AWS launched new instances based on its Trainium2 processor, which offers 4 times the performance of Trainium1 with twice as more energy efficiency. AWS also prepped for larger training workloads with Trainium2 UltraServers that will be pooled into a cluster.
The cloud giant also set the table for AWS Trainium3.
Trainium2 provides more than 20.8 petaflops of FP8 compute, up from 6 petaflops with the first Trainium. EFA networking in Trainium2 is 3.2 Tbps, up from 1.6 Tbps and HBM is 1.5 TB, up from 512 GB. Memory bandwidth for Trainium2 is 45 TB/s, up from 9.8 TB/s.
AWS CEO Matt Garman said at the re:Invent 2024 keynote that Adobe, Poolside, Databricks, Qualcomm and Anthropic were among the companies working on Trainium2 instances.
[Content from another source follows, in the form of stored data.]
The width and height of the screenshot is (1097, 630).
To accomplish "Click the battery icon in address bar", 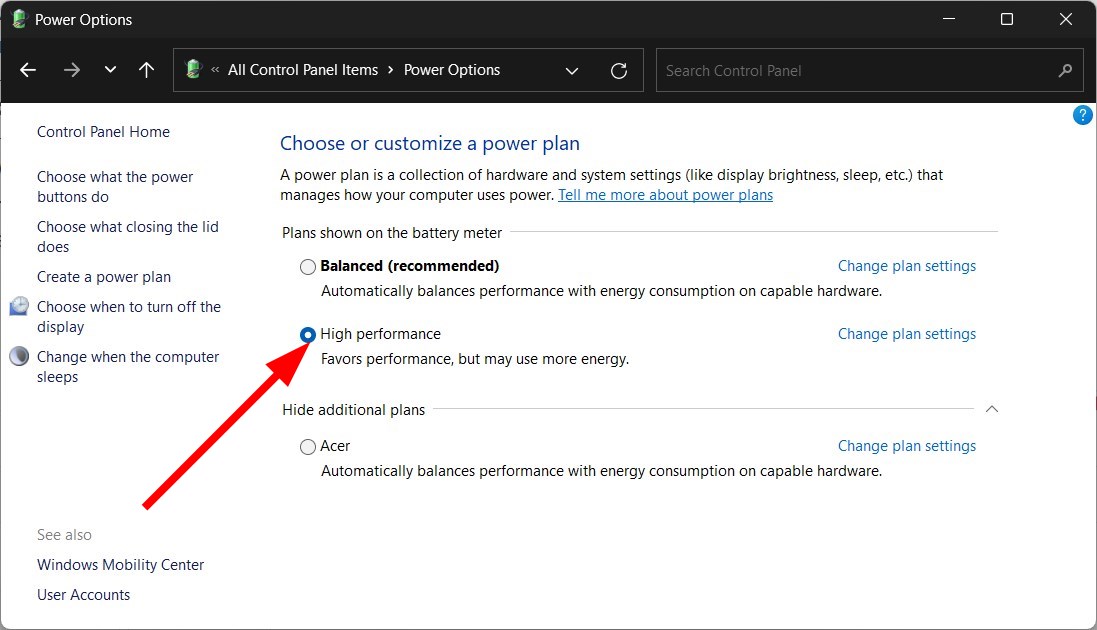I will (193, 70).
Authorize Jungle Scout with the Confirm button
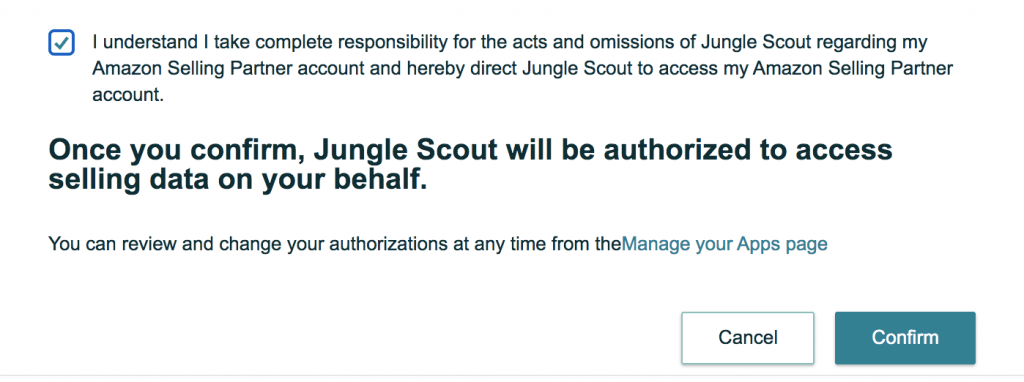1024x382 pixels. tap(904, 338)
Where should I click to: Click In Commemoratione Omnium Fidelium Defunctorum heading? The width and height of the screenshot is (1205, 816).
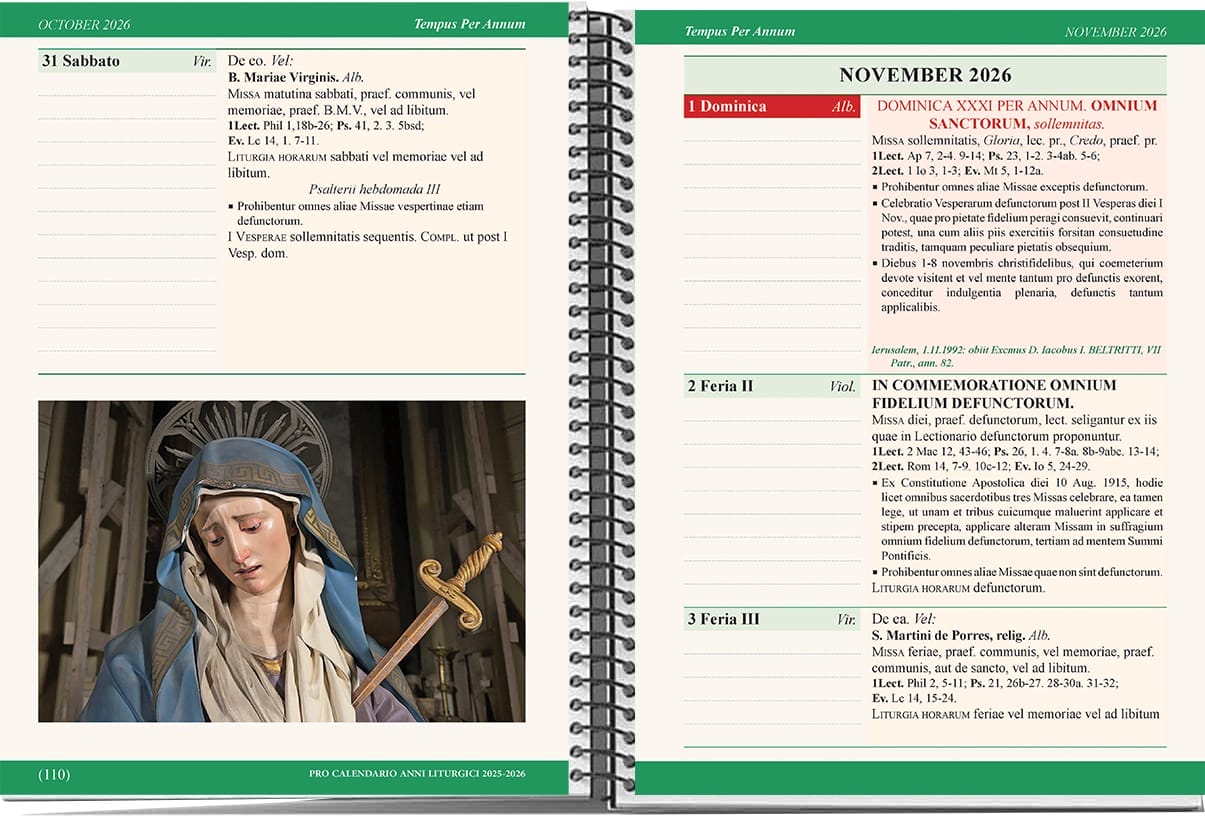993,394
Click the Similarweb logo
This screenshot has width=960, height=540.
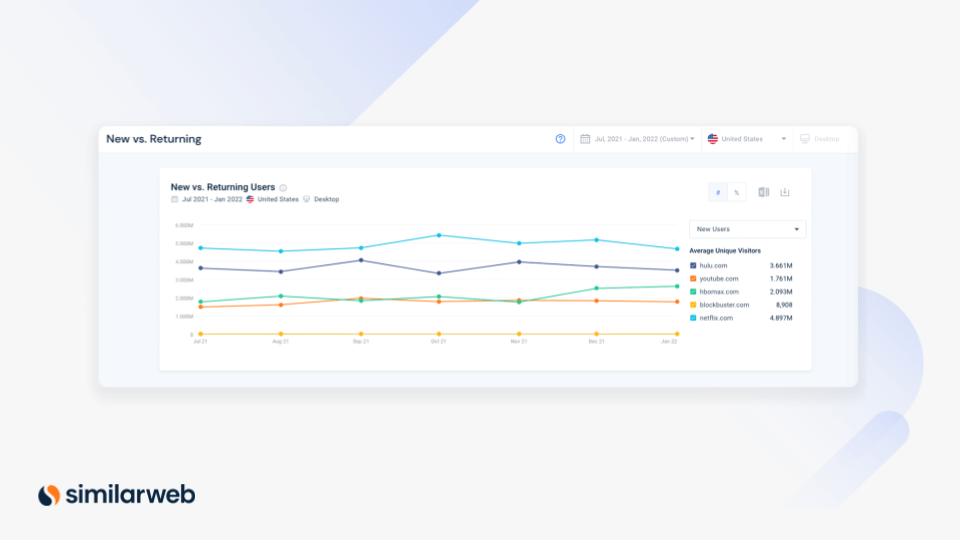tap(116, 494)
Garman was also joined on stage by Apple, who is working on Trainium2 for training workloads. He said:
"Effectively, an UltraServer connects four Trainium2 instances, so 64 Trainium2 chips, all interconnected by the high-speed, low-latency neural link connectivity. This gives you a single ultra node with over 83 petaflops of compute from this single compute node. Now you can load one of these really large models all into a single node and deliver much better latency, much better performance for customers without having to break it up over multiple nodes."
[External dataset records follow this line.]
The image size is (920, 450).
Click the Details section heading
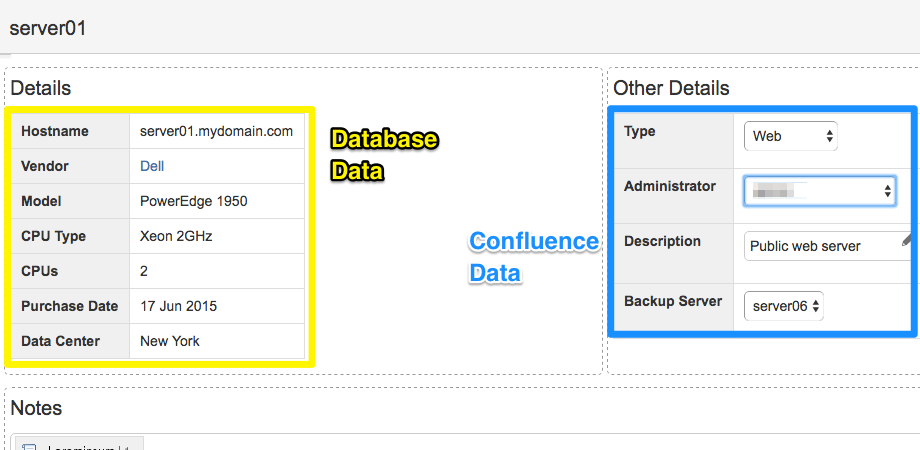tap(40, 88)
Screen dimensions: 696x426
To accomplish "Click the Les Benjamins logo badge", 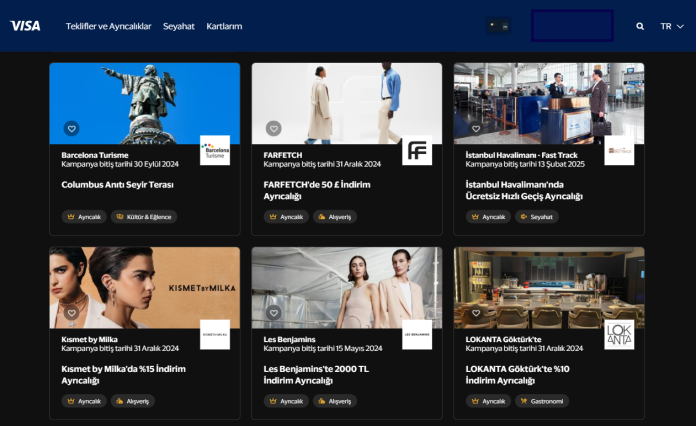I will (417, 335).
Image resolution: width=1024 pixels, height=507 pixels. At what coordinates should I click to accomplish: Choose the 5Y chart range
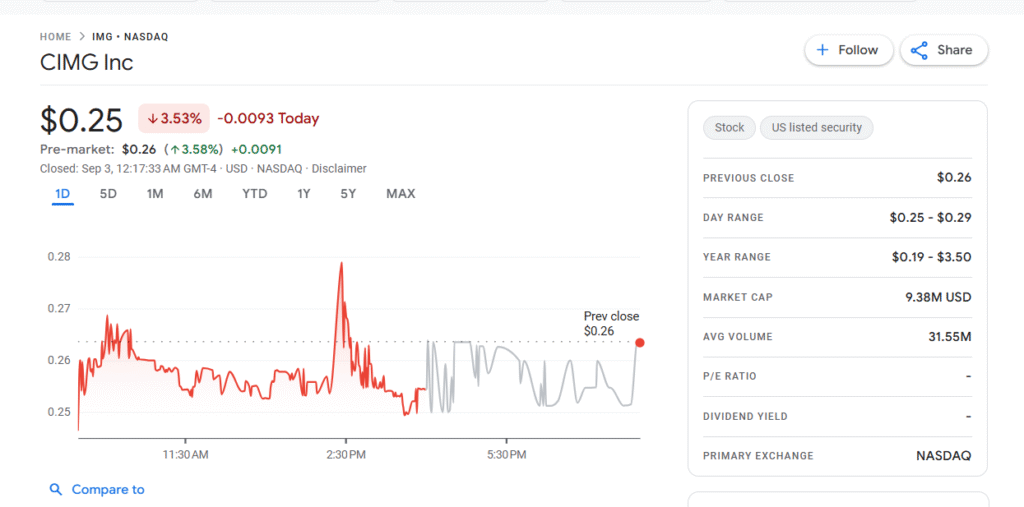tap(348, 194)
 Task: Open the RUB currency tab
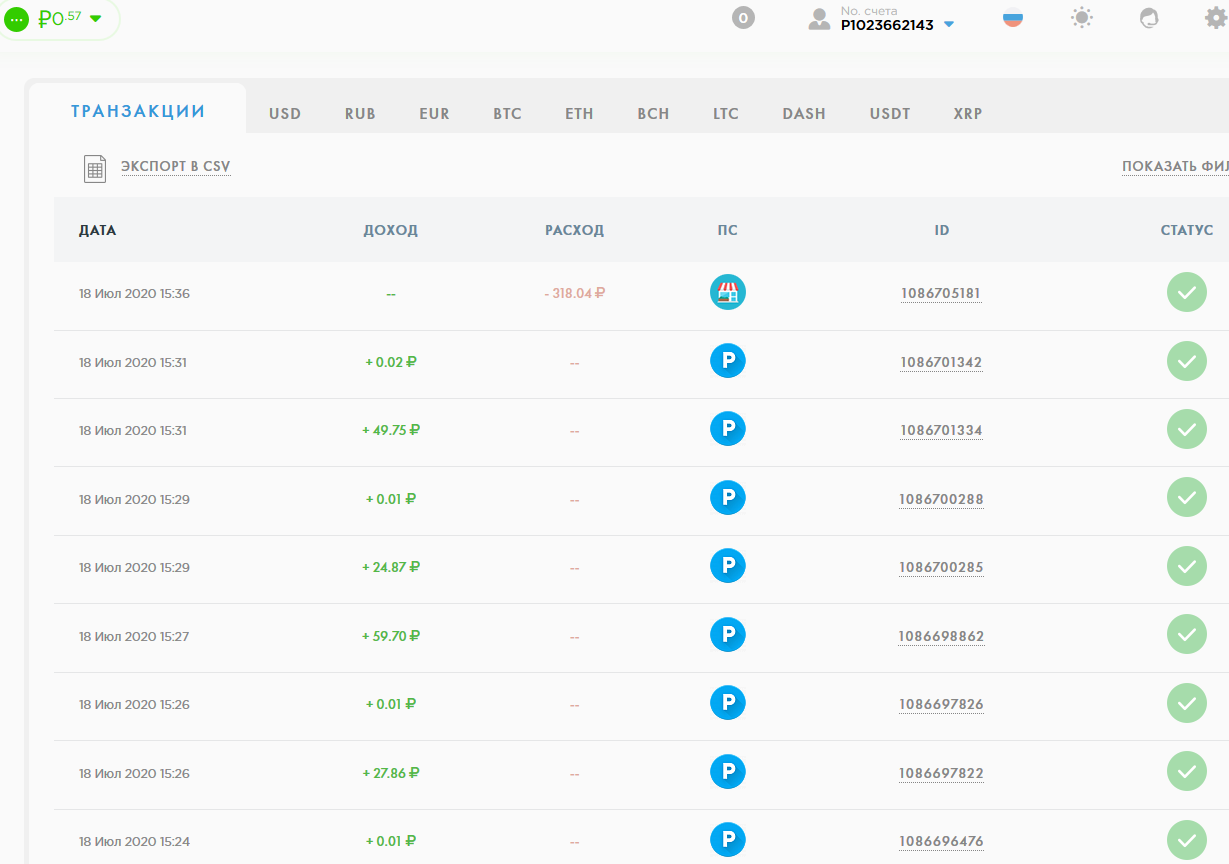click(360, 114)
AWS was early to using custom silicon for training and inference and is looking to provide less expensive options than Nvidia. Apple is already using Trainium and Inferentia instances to power its own models, writing tools, Siri improvements and other additions.
The cloud giant's product cadence is designed in part to enable customers to easily shift training and inference workloads to optimize costs.
More:
- AWS outlines new data center, server, cooling designs for AI workloads
- AWS re:Invent 2024: Four AWS customer vignettes with Merck, Capital One, Sprinkr, Goldman Sachs
- Oracle Database@AWS hits limited preview
Garman said that AWS is stringing together Trainium instances in a cluster that will be able to provide compute for the largest models. Apple said it is currently evaluating Trainium2.
AWS' custom silicon strategy also revolves around Graviton instances as well as Inferentia. Customers on a panel at re:Invent highlighted how they were using AWS processors.
Although AWS has custom silicon, it is also rolling out instances based on other chips. Garman noted that AWS would launch new P6 instances on Nvidia's Blackwell GPUs with availability early 2025. AWS is also launching new AMD instances.
The bet is that AWS’ custom silicon will ultimately yield better price and performance for enterprise AI.
Constellation Research analyst Holger Mueller said:
"AWS is making good progress building more powerful combinations of its Trainum chips. It is showing that they have solved potential heating, electromagnetic interference and cooling issues. You can expect that Trainium will be scaled to 64 and potentially 128 chips per instance. But it all needs to be put in perspective as Google Cloud is on version 6 of its custom silicon. The announcement puts Amazon ahead of Microsoft."